Zakiyah Ansari, New York City director of the Alliance for Quality Education, told The Daily Beast that while some positive tests were expected given the amount of testing, the rate is still “concerning.”

“I don’t think I am necessarily surprised,” Ansari said, stressing that the non-profit is still worried about the implications of so many positive cases so soon. “We are concerned but we think it’s a result of the testing more than anything. Folks are getting tested and we are experiencing the results of those tests. We are getting numbers.”

Those numbers are likely to climb when the system begins its mandatory testing program for public schools in October. As part of that, students will be tested once a month.

In an effort to prevent a widespread outbreak, the city has crafted rules for how cases are handled at individual school buildings.

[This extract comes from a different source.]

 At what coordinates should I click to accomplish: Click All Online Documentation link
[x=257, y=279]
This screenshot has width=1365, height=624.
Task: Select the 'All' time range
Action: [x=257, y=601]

For example, one confirmed case in a classroom could force the entire class to go remote for two weeks, and close contacts of the positive individual would have to quarantine. Two cases, however, means the entire school will close.

Ansari says that while the pandemic is one issue, the future of the city’s public school system is already in danger after statewide budget cuts. On top of a billion-dollar budget decrease, Gov. Andrew Cuomo—who has warned of a COVID spike when schools reopen in New York City—has controversially withheld a portion of the state education aid on which the city relies.

The lack of funds, Ansari said, could result in an economic snowball effect for parents who are already back at work—and don’t have the resources to guide their children through remote learning.

“If schools close down, what happens to the families whose parents have to go to work?” she said. “The same kids that were getting screwed before COVID ar getting screwed again. We need all hands on deck, which includes dollars.”